Detrás, tenemos una banda negra que agrupa los pilotos, y en medio, bien presente, la inscripción del logo. Por otro lado, tenemos un nuevo diseño en las luces traseras, ahora con muchos elementos LED verticales, y en general, una zaga completamente nueva. Dentro, veo un maletero muy grande, aunque aún no puedo daros cifras concretas. Lo que sí os puedo contar es que yo entro sin problemas, de modo que si la familia tiene un perro grande, tampoco tendrá problemas.
Y dentro del nuevo RAV4, me siento de algún modo como en un SUV americano. Aquí tenemos una consola central muy ancha, y todo se ve de alguna manera basto, y muy anguloso. De alguna manera, encaja con el diseño exterior. A izquierda y derecha tengo los mandos de los modos de conducción. Por un lado, los modos normales, y por el otro, los programas Trail y Snow.

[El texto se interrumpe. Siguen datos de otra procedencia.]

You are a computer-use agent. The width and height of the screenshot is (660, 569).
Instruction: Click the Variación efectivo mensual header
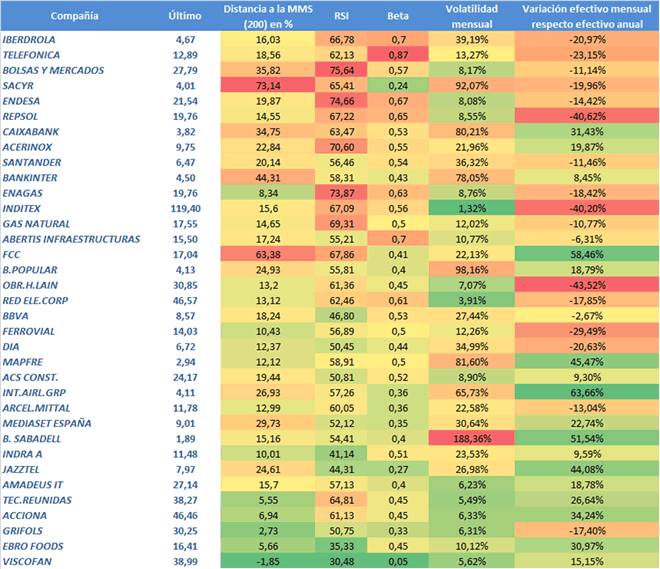586,17
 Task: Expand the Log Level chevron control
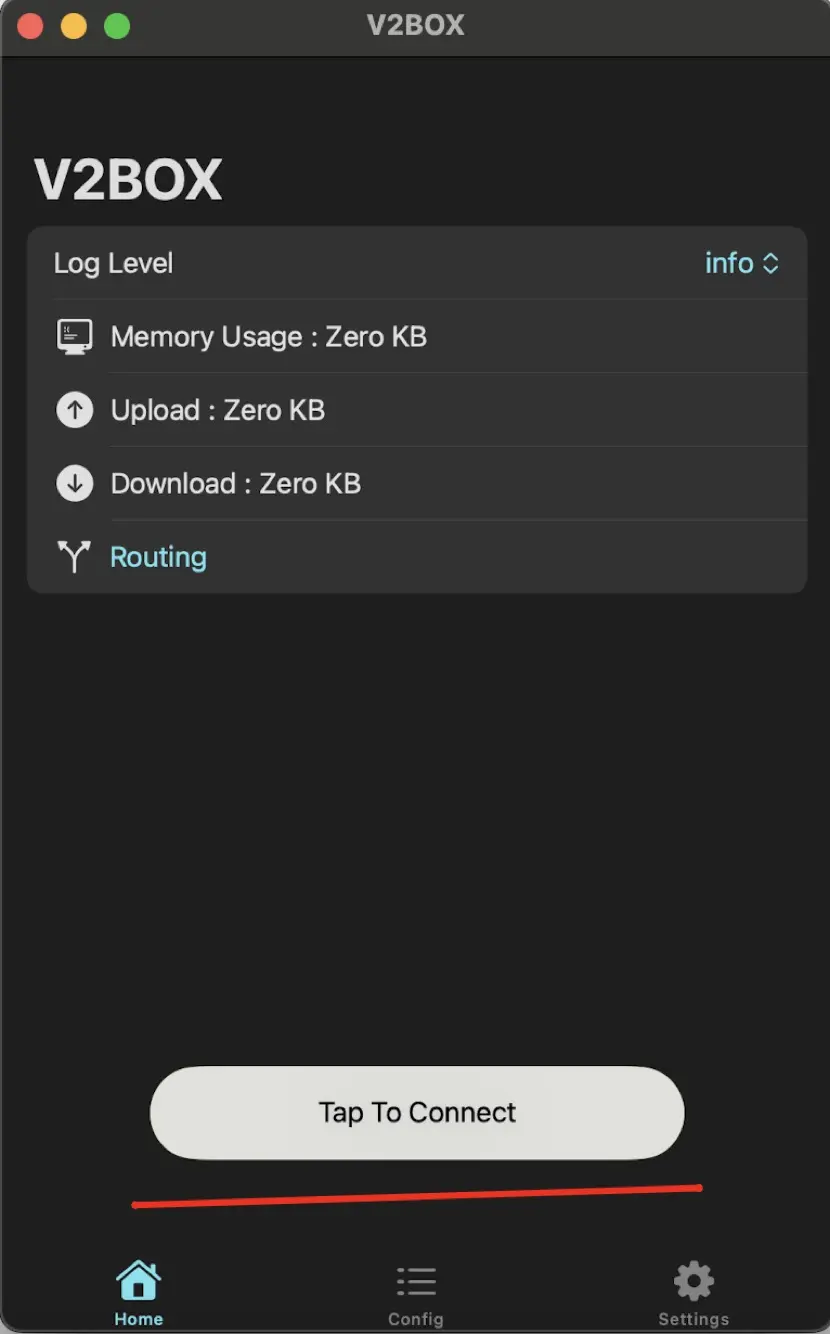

En el medio tengo huecos para el smartphone y más objetos, incluso más teléfonos. Hay portavasos, y una gran superficie en el medio. El centro del volante también es cuadriculado, y en el medio tengo un sistema de infoentretenimiento que, por primera vez en Toyota, se denomina Arene. Tenemos en el medio una pantalla de 14 pulgadas, mientras que la de la instrumentación es de 12,3.
Todo funciona bien y fluido, y va equipado con navegación en tiempo real de Google. Y además de la apps de Google, se actualiza online automáticamente, de modo que siempre está al día. Está muy bien, porque así no hay que ir cada vez al taller para actualizarlo.
En cuanto a los asientos, son muy cómodos, con una especie de Alcántara o superficies de microfibra. Por otro lado, uno tiene una sensación de seguridad al sentirse acogido por las elevadas líneas de las ventanillas. Y ahora, pasemos a las plazas traseras, a ver qué ofrece allí.

Y detrás vemos también cierto poso rústico, acorde con su diseño exterior. No hay mucho, aparte de dos conexiones USB-C para smartphones o tablets, y un reposabrazos plegable con dos portavasos. Por lo demás, se mantiene bastante minimalista, y lo único que destaca es el techo panorámico, que ahora está cerrado. En cuanto al espacio, tengo un espacio solo correcto para las piernas, aunque hay que tener en cuenta que el asiento delantero está regulado con mi altura de 1,90 metros. Eso garantiza que pasajeros con menos altura tendrán espacio de sobra. En cuanto a la cabeza, es muy aireado, incluso para personas de dos metros de alto.
Y pasemos a la tecnología del nuevo RAV4 de Toyota ya que, aunque mantiene las nuevas medidas, va sobre una nueva plataforma, la GAK. Así, tenemos un híbrido completo con tracción delantera o total y 183 CV para el primero y 191 para el segundo. Además, habrá un híbrido enchufable que ahora también se ofrecerá con tracción delantera, una opción no disponible en la generación anterior, que solo se ofrecía con tracción total. Hablamos de una potencia de sistema de hasta 304 CV, y una autonomía eléctrica en torno a los 100 kilómetros según el protocolo WLTP. Unos valores más que aceptables.
En cuanto al precio, aún no nos han dado datos oficiales. El RAV4 actual parte de los 41.500 euros, así que con el nuevo y su nueva tecnología esperamos precios algo más elevados. Tal vez unos 43.000 euros de partida, cuando se lance en la primavera de 2026. Y llegamos al final del vídeo, en el futuro os ofreceremos una prueba completa de este modelo. ¡Hasta entonces!